Copy the records below in full, changing no character.
┌──
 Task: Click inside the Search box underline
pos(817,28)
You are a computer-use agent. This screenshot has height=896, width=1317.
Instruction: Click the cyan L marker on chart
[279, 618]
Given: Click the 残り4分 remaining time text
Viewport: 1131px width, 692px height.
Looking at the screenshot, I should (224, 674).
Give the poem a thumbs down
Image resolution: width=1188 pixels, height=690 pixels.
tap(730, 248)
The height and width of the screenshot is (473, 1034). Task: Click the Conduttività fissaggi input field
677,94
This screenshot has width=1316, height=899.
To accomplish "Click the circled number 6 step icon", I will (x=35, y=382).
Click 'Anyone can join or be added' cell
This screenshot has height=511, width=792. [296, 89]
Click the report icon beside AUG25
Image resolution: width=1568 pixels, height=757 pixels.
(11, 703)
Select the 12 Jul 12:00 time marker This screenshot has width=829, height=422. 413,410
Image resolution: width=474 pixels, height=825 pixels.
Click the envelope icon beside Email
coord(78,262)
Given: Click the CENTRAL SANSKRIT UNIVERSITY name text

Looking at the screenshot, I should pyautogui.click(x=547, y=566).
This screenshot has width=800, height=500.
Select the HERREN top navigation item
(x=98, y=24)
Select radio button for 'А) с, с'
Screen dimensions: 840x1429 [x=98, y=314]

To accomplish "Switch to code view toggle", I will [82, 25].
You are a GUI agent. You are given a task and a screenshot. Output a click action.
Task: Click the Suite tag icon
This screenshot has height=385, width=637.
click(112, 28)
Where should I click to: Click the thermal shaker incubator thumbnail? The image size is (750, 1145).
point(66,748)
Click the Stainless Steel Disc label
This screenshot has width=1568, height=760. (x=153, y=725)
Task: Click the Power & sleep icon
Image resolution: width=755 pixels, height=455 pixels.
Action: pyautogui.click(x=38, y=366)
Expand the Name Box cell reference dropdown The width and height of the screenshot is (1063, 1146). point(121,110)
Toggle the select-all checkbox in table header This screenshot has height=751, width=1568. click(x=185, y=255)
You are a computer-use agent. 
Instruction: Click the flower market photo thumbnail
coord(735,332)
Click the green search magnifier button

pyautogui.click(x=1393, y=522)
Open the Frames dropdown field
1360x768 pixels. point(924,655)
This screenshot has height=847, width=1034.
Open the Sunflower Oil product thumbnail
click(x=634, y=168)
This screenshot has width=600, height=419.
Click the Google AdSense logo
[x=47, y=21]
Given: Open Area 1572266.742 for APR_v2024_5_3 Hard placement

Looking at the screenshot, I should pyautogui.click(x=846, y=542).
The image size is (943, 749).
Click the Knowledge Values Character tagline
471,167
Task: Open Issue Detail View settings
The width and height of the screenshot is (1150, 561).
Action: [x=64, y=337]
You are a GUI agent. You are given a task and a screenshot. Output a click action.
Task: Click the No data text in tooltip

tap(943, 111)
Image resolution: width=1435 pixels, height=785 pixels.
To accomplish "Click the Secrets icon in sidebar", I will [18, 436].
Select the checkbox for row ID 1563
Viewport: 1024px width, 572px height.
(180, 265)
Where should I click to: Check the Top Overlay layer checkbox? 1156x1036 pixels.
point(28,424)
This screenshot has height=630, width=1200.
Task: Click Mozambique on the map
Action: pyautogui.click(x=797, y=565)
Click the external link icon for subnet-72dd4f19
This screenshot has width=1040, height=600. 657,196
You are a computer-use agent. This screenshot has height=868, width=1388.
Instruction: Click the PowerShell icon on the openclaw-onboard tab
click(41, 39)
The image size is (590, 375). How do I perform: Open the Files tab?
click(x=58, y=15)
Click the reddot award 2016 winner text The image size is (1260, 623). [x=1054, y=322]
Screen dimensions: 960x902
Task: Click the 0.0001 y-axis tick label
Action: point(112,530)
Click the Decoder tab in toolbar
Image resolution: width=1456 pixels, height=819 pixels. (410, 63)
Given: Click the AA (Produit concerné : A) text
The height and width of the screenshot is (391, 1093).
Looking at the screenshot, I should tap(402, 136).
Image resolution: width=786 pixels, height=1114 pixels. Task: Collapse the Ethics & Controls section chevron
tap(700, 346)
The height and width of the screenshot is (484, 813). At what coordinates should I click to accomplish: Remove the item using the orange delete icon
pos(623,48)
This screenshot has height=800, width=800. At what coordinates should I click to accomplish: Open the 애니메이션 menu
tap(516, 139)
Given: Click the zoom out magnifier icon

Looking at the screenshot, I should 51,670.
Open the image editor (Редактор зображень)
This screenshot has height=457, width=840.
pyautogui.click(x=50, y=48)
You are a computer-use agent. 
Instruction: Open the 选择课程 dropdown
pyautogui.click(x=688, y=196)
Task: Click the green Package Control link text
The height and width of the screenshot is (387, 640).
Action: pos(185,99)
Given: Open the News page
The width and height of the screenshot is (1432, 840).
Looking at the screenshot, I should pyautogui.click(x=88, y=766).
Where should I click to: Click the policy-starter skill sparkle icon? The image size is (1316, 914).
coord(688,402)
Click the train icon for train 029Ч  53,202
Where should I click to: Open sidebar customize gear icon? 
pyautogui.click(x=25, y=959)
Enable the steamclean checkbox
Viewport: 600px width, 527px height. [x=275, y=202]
└──
Answer to the exercise:
 Task: Click inside the Search box underline
pos(817,28)
You are a computer-use agent. This screenshot has height=896, width=1317.
Instruction: Click the cyan L marker on chart
[279, 618]
Given: Click the 残り4分 remaining time text
Viewport: 1131px width, 692px height.
Looking at the screenshot, I should (224, 674).
Give the poem a thumbs down
Image resolution: width=1188 pixels, height=690 pixels.
tap(730, 248)
The height and width of the screenshot is (473, 1034). Task: Click the Conduttività fissaggi input field
677,94
This screenshot has width=1316, height=899.
To accomplish "Click the circled number 6 step icon", I will (x=35, y=382).
Click 'Anyone can join or be added' cell
This screenshot has height=511, width=792. [296, 89]
Click the report icon beside AUG25
Image resolution: width=1568 pixels, height=757 pixels.
(11, 703)
Select the 12 Jul 12:00 time marker This screenshot has width=829, height=422. 413,410
Image resolution: width=474 pixels, height=825 pixels.
Click the envelope icon beside Email
coord(78,262)
Given: Click the CENTRAL SANSKRIT UNIVERSITY name text

Looking at the screenshot, I should pyautogui.click(x=547, y=566).
This screenshot has width=800, height=500.
Select the HERREN top navigation item
(x=98, y=24)
Select radio button for 'А) с, с'
Screen dimensions: 840x1429 [x=98, y=314]

To accomplish "Switch to code view toggle", I will [82, 25].
You are a GUI agent. You are given a task and a screenshot. Output a click action.
Task: Click the Suite tag icon
This screenshot has height=385, width=637.
click(112, 28)
Where should I click to: Click the thermal shaker incubator thumbnail? The image size is (750, 1145).
point(66,748)
Click the Stainless Steel Disc label
This screenshot has width=1568, height=760. (x=153, y=725)
Task: Click the Power & sleep icon
Image resolution: width=755 pixels, height=455 pixels.
Action: pyautogui.click(x=38, y=366)
Expand the Name Box cell reference dropdown The width and height of the screenshot is (1063, 1146). point(121,110)
Toggle the select-all checkbox in table header This screenshot has height=751, width=1568. click(x=185, y=255)
You are a computer-use agent. 
Instruction: Click the flower market photo thumbnail
coord(735,332)
Click the green search magnifier button

pyautogui.click(x=1393, y=522)
Open the Frames dropdown field
1360x768 pixels. point(924,655)
This screenshot has height=847, width=1034.
Open the Sunflower Oil product thumbnail
click(x=634, y=168)
This screenshot has width=600, height=419.
Click the Google AdSense logo
[x=47, y=21]
Given: Open Area 1572266.742 for APR_v2024_5_3 Hard placement

Looking at the screenshot, I should pyautogui.click(x=846, y=542).
The image size is (943, 749).
Click the Knowledge Values Character tagline
471,167
Task: Open Issue Detail View settings
The width and height of the screenshot is (1150, 561).
Action: [x=64, y=337]
You are a GUI agent. You are given a task and a screenshot. Output a click action.
Task: Click the No data text in tooltip

tap(943, 111)
Image resolution: width=1435 pixels, height=785 pixels.
To accomplish "Click the Secrets icon in sidebar", I will [18, 436].
Select the checkbox for row ID 1563
Viewport: 1024px width, 572px height.
(180, 265)
Where should I click to: Check the Top Overlay layer checkbox? 1156x1036 pixels.
point(28,424)
This screenshot has height=630, width=1200.
Task: Click Mozambique on the map
Action: pyautogui.click(x=797, y=565)
Click the external link icon for subnet-72dd4f19
This screenshot has width=1040, height=600. 657,196
You are a computer-use agent. This screenshot has height=868, width=1388.
Instruction: Click the PowerShell icon on the openclaw-onboard tab
click(41, 39)
The image size is (590, 375). How do I perform: Open the Files tab?
click(x=58, y=15)
Click the reddot award 2016 winner text The image size is (1260, 623). [x=1054, y=322]
Screen dimensions: 960x902
Task: Click the 0.0001 y-axis tick label
Action: point(112,530)
Click the Decoder tab in toolbar
Image resolution: width=1456 pixels, height=819 pixels. (410, 63)
Given: Click the AA (Produit concerné : A) text
The height and width of the screenshot is (391, 1093).
Looking at the screenshot, I should tap(402, 136).
Image resolution: width=786 pixels, height=1114 pixels. Task: Collapse the Ethics & Controls section chevron
tap(700, 346)
The height and width of the screenshot is (484, 813). At what coordinates should I click to accomplish: Remove the item using the orange delete icon
pos(623,48)
This screenshot has height=800, width=800. At what coordinates should I click to accomplish: Open the 애니메이션 menu
tap(516, 139)
Given: Click the zoom out magnifier icon

Looking at the screenshot, I should 51,670.
Open the image editor (Редактор зображень)
This screenshot has height=457, width=840.
pyautogui.click(x=50, y=48)
You are a computer-use agent. 
Instruction: Open the 选择课程 dropdown
pyautogui.click(x=688, y=196)
Task: Click the green Package Control link text
The height and width of the screenshot is (387, 640).
Action: pos(185,99)
Given: Open the News page
The width and height of the screenshot is (1432, 840).
Looking at the screenshot, I should pyautogui.click(x=88, y=766).
Where should I click to: Click the policy-starter skill sparkle icon? The image size is (1316, 914).
coord(688,402)
Click the train icon for train 029Ч  53,202
Where should I click to: Open sidebar customize gear icon? 
pyautogui.click(x=25, y=959)
Enable the steamclean checkbox
Viewport: 600px width, 527px height. [x=275, y=202]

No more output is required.